Insurance giant Lloyd’s has announced moves to quit fossil fuel insurance policies by 2030, citing environmental concerns and its commitment to meet sustainable development goals as the primary motivation for the move.
As it stands, Lloyd’s, the world’s largest insurance market has confirmed it will make an exit from investments in the coal and oil sands industry, as well as projects involving the Arctic by 2022. Now, we’ve had a confirmation that the insurance giant will quit fossil fuel insurance policies and markets by 2030,
According to a report from The Guardian, “in its first environmental, social and governance report, Lloyd’s, which has been criticised for being slow to exit fossil fuel underwriting and investment, said the 90 insurance syndicates that make up the market would phase out all existing insurance policies for fossil fuel projects in 10 years’ time.”

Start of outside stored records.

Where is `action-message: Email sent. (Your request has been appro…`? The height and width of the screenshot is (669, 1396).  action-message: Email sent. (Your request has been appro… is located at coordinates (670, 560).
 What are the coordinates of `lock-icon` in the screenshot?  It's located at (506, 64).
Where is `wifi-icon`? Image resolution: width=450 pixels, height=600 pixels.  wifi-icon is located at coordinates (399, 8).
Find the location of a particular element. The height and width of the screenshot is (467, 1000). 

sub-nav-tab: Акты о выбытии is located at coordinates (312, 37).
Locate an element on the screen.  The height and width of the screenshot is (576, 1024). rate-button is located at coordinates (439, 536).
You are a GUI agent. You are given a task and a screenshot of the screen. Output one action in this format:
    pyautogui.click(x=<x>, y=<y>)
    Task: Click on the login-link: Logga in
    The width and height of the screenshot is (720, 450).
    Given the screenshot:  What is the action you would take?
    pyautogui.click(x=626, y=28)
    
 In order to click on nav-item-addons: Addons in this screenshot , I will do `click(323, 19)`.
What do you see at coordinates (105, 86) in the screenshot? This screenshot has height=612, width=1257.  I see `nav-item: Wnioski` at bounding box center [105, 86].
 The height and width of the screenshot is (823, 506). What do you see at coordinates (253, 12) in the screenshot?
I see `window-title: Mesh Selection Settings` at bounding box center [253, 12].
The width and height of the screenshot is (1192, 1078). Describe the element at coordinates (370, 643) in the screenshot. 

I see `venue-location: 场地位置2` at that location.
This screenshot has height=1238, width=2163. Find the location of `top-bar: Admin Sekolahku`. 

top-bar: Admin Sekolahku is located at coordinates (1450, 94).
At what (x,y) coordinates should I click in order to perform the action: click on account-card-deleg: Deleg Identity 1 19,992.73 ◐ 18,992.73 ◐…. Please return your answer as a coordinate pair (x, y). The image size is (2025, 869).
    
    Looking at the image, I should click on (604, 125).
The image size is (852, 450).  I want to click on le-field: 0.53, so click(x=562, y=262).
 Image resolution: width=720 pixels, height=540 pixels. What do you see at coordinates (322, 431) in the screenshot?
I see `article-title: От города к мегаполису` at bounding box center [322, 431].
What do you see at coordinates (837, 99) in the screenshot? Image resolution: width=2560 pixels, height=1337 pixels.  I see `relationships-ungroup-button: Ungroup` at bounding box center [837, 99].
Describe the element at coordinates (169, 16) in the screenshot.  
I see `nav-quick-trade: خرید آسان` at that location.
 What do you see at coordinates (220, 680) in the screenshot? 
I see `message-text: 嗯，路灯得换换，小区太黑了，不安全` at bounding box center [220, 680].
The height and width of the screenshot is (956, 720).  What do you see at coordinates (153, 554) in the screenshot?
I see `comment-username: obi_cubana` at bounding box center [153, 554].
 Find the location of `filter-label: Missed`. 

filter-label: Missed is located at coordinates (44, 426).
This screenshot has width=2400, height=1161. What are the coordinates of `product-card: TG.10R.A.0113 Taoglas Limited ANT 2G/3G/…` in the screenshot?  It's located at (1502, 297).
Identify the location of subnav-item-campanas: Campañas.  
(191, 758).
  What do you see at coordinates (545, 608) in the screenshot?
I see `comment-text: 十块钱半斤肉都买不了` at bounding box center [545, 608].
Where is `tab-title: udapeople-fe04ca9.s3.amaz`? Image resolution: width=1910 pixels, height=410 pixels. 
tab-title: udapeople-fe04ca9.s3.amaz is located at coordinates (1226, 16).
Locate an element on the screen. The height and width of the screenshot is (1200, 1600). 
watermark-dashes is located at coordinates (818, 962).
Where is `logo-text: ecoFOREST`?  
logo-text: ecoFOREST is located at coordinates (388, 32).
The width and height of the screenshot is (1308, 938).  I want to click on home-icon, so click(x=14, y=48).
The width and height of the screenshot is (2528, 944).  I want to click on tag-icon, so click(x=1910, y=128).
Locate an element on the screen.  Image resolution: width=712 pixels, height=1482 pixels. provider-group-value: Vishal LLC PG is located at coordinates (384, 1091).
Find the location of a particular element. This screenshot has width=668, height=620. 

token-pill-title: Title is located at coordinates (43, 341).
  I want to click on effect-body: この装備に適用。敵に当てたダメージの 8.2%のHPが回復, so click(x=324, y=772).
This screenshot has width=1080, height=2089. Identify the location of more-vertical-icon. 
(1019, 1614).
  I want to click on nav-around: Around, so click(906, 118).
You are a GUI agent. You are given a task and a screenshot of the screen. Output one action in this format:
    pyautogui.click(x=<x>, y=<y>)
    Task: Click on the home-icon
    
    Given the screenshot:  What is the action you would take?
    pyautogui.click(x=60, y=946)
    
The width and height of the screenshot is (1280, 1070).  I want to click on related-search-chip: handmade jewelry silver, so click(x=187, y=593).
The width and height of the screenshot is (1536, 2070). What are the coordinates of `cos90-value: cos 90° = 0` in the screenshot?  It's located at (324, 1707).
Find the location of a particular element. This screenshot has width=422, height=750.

According to that same report, less than 5% of the market’s £35bn annual premiums come from insurance policies in this area.”
“We want to align ourselves with the UN Sustainability Development Goals and the principles in the Paris Climate Agreement,” Lloyd’s Chairman, Bruce Carnegie-Brown said.
“A lot of syndicates are already doing some of the things we are setting out here, but we are trying to create a more comprehensive framework for the whole market,” he added.
Lloyd’s insurance markets will also put an end to investments in coal-fired power plants, oil sands, Arctic oil exploration and coal mines by the 1st of January, 2022, and begin its plans to phase out investments in companies whose revenue is more than 30% dependent on fossil fuel extraction by 2025.
In reference to the ten-year phase out date for fossil fuel insurance, Lloyd’s chairman, Bruce Carnegie-Brown said “we want to try to support our customers in the transition and we don’t want to create cliff edges for them.”
He continued to explain that “oil is too fundamentally an energy supply source for the world today and it would be impossible to get out of that without creating a real dislocation to our customers. It’s an issue of calibration over time,” he said.
Lloyd’s has also confirmed its intention to become a more equal organisation for females after making the commitment of having at least 35% of its leadership positions filled by women by 2023.
This would apply to positions on Lloyd’s board and second-highest levels of management at the firm.
The announcement from Lloyds that it would quit the fossil fuel insurance industry by 2030 mirrors an announcement from one of Australia’s largest banks – ANZ – that it would transition its investment portfolio away from fossil fuel projects within the decade.
ANZ announced earlier this year that it would only lend money to renewable energy or gas-powered electricity projects, stating that by 2030 ANZ would have “exited all direct lending to coal-fired power generation and thermal coal mines.”
ANZ said that “over time, we will move away from working with customers that do not have clear and public transition plans,” toward renewable energy, adding that the bank would “encourage 100 of our largest emitting customers to develop transition plans in key sectors such as energy, transport, buildings and food, beverage and agriculture.”
ANZ’s chief executive, Shayne Elliot said at the time that “the measures announced today focus on supporting large institutional customers across all sectors in their transition to a low carbon business.”